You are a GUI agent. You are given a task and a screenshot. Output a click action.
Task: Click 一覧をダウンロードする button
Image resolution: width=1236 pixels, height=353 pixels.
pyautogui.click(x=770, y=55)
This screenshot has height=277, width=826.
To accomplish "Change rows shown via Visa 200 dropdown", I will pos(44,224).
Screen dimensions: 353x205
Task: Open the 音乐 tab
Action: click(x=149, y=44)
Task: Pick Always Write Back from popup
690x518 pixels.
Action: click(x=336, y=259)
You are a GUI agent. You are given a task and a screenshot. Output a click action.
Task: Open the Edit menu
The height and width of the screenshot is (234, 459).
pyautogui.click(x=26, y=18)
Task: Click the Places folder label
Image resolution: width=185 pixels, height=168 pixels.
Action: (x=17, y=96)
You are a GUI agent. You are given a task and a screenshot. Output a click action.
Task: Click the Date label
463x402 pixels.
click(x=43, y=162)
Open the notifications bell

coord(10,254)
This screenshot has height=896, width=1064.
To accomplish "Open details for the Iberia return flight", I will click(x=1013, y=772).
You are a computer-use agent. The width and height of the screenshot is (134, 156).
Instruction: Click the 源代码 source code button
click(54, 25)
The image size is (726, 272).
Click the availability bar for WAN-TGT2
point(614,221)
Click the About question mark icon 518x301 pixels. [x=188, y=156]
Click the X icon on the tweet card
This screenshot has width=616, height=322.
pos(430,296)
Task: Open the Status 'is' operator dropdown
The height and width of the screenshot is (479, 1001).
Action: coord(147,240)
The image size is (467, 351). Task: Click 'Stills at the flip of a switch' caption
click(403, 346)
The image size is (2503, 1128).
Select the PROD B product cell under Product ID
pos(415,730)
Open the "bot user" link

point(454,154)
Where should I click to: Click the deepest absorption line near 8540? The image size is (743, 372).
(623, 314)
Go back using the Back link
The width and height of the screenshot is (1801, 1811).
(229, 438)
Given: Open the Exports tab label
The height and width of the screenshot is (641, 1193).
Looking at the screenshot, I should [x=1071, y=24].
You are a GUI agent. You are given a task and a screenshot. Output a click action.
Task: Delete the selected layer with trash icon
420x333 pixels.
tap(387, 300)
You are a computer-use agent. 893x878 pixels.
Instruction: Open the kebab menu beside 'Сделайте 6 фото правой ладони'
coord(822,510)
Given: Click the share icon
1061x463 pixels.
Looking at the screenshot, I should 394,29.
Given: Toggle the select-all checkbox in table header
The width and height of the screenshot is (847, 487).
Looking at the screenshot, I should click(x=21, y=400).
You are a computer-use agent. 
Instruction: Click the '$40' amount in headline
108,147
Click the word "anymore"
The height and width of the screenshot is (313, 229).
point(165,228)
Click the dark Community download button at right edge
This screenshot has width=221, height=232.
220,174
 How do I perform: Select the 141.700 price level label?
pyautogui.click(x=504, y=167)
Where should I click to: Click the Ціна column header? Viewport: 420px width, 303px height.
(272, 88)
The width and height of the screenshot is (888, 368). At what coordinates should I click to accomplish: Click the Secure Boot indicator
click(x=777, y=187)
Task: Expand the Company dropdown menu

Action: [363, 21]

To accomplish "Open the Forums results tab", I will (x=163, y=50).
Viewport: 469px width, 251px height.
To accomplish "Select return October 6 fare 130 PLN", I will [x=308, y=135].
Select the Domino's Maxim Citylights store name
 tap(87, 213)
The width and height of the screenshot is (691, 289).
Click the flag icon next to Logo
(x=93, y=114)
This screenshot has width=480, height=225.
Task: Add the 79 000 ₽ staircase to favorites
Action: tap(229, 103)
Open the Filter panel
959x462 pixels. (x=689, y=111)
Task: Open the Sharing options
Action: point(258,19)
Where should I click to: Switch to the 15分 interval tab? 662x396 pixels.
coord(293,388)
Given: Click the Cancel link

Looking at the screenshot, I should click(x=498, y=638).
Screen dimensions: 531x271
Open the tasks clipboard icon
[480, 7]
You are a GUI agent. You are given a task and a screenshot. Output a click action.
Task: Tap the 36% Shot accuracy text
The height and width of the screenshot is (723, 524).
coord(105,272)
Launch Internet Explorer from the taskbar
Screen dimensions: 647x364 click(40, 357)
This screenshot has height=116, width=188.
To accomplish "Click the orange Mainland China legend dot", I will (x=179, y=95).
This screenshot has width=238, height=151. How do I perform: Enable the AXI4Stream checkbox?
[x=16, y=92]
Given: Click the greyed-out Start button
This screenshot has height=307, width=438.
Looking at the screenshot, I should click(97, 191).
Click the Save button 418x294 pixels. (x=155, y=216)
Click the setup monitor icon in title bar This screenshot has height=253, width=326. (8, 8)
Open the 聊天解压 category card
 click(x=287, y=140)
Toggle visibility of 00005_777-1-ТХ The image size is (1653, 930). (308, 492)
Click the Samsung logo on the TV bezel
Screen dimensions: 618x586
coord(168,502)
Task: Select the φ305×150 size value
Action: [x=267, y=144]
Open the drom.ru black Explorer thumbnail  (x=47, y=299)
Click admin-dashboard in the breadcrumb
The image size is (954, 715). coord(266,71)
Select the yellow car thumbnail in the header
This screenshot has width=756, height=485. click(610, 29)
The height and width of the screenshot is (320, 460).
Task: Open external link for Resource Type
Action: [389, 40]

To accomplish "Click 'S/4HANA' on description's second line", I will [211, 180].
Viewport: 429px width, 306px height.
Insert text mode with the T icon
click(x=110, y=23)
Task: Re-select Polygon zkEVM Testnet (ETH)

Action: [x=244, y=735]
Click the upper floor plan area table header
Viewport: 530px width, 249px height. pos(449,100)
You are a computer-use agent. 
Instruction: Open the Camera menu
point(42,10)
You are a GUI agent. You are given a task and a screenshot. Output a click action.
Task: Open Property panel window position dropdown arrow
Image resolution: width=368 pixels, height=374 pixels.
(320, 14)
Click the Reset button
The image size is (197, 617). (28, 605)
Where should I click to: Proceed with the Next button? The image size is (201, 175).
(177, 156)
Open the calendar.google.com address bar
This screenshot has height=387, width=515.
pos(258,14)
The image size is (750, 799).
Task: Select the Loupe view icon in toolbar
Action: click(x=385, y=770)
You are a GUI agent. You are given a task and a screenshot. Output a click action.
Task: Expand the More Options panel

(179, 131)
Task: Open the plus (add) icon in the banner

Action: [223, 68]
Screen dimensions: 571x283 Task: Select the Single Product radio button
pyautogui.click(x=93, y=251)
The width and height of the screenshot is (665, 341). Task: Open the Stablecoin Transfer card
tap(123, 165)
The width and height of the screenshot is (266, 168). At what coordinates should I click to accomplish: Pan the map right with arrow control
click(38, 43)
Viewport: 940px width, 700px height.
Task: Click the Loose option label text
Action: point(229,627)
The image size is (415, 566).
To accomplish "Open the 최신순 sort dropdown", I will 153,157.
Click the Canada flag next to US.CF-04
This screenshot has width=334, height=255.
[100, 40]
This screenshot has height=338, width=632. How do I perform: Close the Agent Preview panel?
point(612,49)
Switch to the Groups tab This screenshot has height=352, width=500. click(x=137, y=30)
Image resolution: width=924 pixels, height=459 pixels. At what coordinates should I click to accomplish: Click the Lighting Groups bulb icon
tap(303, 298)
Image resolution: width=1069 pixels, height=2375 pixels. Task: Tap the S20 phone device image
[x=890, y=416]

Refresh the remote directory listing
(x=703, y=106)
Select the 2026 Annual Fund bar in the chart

####################

▸ HOW TO COMPLETE THIS TASK
Keeping every word and mark as it is, print the entries above.

▸ TASK RESPONSE
You are a GUI agent. You are given a task and a screenshot. Output a click action.
Task: Click 一覧をダウンロードする button
Image resolution: width=1236 pixels, height=353 pixels.
pyautogui.click(x=770, y=55)
This screenshot has height=277, width=826.
To accomplish "Change rows shown via Visa 200 dropdown", I will pos(44,224).
Screen dimensions: 353x205
Task: Open the 音乐 tab
Action: click(x=149, y=44)
Task: Pick Always Write Back from popup
690x518 pixels.
Action: click(x=336, y=259)
You are a GUI agent. You are given a task and a screenshot. Output a click action.
Task: Open the Edit menu
The height and width of the screenshot is (234, 459).
pyautogui.click(x=26, y=18)
Task: Click the Places folder label
Image resolution: width=185 pixels, height=168 pixels.
Action: (x=17, y=96)
You are a GUI agent. You are given a task and a screenshot. Output a click action.
Task: Click the Date label
463x402 pixels.
click(x=43, y=162)
Open the notifications bell

coord(10,254)
This screenshot has height=896, width=1064.
To accomplish "Open details for the Iberia return flight", I will click(x=1013, y=772).
You are a computer-use agent. The width and height of the screenshot is (134, 156).
Instruction: Click the 源代码 source code button
click(54, 25)
The image size is (726, 272).
Click the availability bar for WAN-TGT2
point(614,221)
Click the About question mark icon 518x301 pixels. [x=188, y=156]
Click the X icon on the tweet card
This screenshot has width=616, height=322.
pos(430,296)
Task: Open the Status 'is' operator dropdown
The height and width of the screenshot is (479, 1001).
Action: coord(147,240)
The image size is (467, 351). Task: Click 'Stills at the flip of a switch' caption
click(403, 346)
The image size is (2503, 1128).
Select the PROD B product cell under Product ID
pos(415,730)
Open the "bot user" link

point(454,154)
Where should I click to: Click the deepest absorption line near 8540? The image size is (743, 372).
(623, 314)
Go back using the Back link
The width and height of the screenshot is (1801, 1811).
(229, 438)
Given: Open the Exports tab label
The height and width of the screenshot is (641, 1193).
Looking at the screenshot, I should [x=1071, y=24].
You are a GUI agent. You are given a task and a screenshot. Output a click action.
Task: Delete the selected layer with trash icon
420x333 pixels.
tap(387, 300)
You are a computer-use agent. 893x878 pixels.
Instruction: Open the kebab menu beside 'Сделайте 6 фото правой ладони'
coord(822,510)
Given: Click the share icon
1061x463 pixels.
Looking at the screenshot, I should 394,29.
Given: Toggle the select-all checkbox in table header
The width and height of the screenshot is (847, 487).
Looking at the screenshot, I should click(x=21, y=400).
You are a computer-use agent. 
Instruction: Click the '$40' amount in headline
108,147
Click the word "anymore"
The height and width of the screenshot is (313, 229).
point(165,228)
Click the dark Community download button at right edge
This screenshot has width=221, height=232.
220,174
 How do I perform: Select the 141.700 price level label?
pyautogui.click(x=504, y=167)
Where should I click to: Click the Ціна column header? Viewport: 420px width, 303px height.
(272, 88)
The width and height of the screenshot is (888, 368). At what coordinates should I click to accomplish: Click the Secure Boot indicator
click(x=777, y=187)
Task: Expand the Company dropdown menu

Action: [363, 21]

To accomplish "Open the Forums results tab", I will (x=163, y=50).
Viewport: 469px width, 251px height.
To accomplish "Select return October 6 fare 130 PLN", I will [x=308, y=135].
Select the Domino's Maxim Citylights store name
 tap(87, 213)
The width and height of the screenshot is (691, 289).
Click the flag icon next to Logo
(x=93, y=114)
This screenshot has width=480, height=225.
Task: Add the 79 000 ₽ staircase to favorites
Action: tap(229, 103)
Open the Filter panel
959x462 pixels. (x=689, y=111)
Task: Open the Sharing options
Action: point(258,19)
Where should I click to: Switch to the 15分 interval tab? 662x396 pixels.
coord(293,388)
Given: Click the Cancel link

Looking at the screenshot, I should click(x=498, y=638).
Screen dimensions: 531x271
Open the tasks clipboard icon
[480, 7]
You are a GUI agent. You are given a task and a screenshot. Output a click action.
Task: Tap the 36% Shot accuracy text
The height and width of the screenshot is (723, 524).
coord(105,272)
Launch Internet Explorer from the taskbar
Screen dimensions: 647x364 click(40, 357)
This screenshot has height=116, width=188.
To accomplish "Click the orange Mainland China legend dot", I will (x=179, y=95).
This screenshot has width=238, height=151. How do I perform: Enable the AXI4Stream checkbox?
[x=16, y=92]
Given: Click the greyed-out Start button
This screenshot has height=307, width=438.
Looking at the screenshot, I should click(97, 191).
Click the Save button 418x294 pixels. (x=155, y=216)
Click the setup monitor icon in title bar This screenshot has height=253, width=326. (8, 8)
Open the 聊天解压 category card
 click(x=287, y=140)
Toggle visibility of 00005_777-1-ТХ The image size is (1653, 930). (308, 492)
Click the Samsung logo on the TV bezel
Screen dimensions: 618x586
coord(168,502)
Task: Select the φ305×150 size value
Action: [x=267, y=144]
Open the drom.ru black Explorer thumbnail  (x=47, y=299)
Click admin-dashboard in the breadcrumb
The image size is (954, 715). coord(266,71)
Select the yellow car thumbnail in the header
This screenshot has width=756, height=485. click(610, 29)
The height and width of the screenshot is (320, 460).
Task: Open external link for Resource Type
Action: [389, 40]

To accomplish "Click 'S/4HANA' on description's second line", I will [211, 180].
Viewport: 429px width, 306px height.
Insert text mode with the T icon
click(x=110, y=23)
Task: Re-select Polygon zkEVM Testnet (ETH)

Action: [x=244, y=735]
Click the upper floor plan area table header
Viewport: 530px width, 249px height. pos(449,100)
You are a computer-use agent. 
Instruction: Open the Camera menu
point(42,10)
You are a GUI agent. You are given a task and a screenshot. Output a click action.
Task: Open Property panel window position dropdown arrow
Image resolution: width=368 pixels, height=374 pixels.
(320, 14)
Click the Reset button
The image size is (197, 617). (28, 605)
Where should I click to: Proceed with the Next button? The image size is (201, 175).
(177, 156)
Open the calendar.google.com address bar
This screenshot has height=387, width=515.
pos(258,14)
The image size is (750, 799).
Task: Select the Loupe view icon in toolbar
Action: click(x=385, y=770)
You are a GUI agent. You are given a task and a screenshot. Output a click action.
Task: Expand the More Options panel

(179, 131)
Task: Open the plus (add) icon in the banner

Action: [223, 68]
Screen dimensions: 571x283 Task: Select the Single Product radio button
pyautogui.click(x=93, y=251)
The width and height of the screenshot is (665, 341). Task: Open the Stablecoin Transfer card
tap(123, 165)
The width and height of the screenshot is (266, 168). At what coordinates should I click to accomplish: Pan the map right with arrow control
click(38, 43)
Viewport: 940px width, 700px height.
Task: Click the Loose option label text
Action: point(229,627)
The image size is (415, 566).
To accomplish "Open the 최신순 sort dropdown", I will 153,157.
Click the Canada flag next to US.CF-04
This screenshot has width=334, height=255.
[100, 40]
This screenshot has height=338, width=632. How do I perform: Close the Agent Preview panel?
point(612,49)
Switch to the Groups tab This screenshot has height=352, width=500. click(x=137, y=30)
Image resolution: width=924 pixels, height=459 pixels. At what coordinates should I click to accomplish: Click the Lighting Groups bulb icon
tap(303, 298)
Image resolution: width=1069 pixels, height=2375 pixels. Task: Tap the S20 phone device image
[x=890, y=416]

Refresh the remote directory listing
(x=703, y=106)
Select the 2026 Annual Fund bar in the chart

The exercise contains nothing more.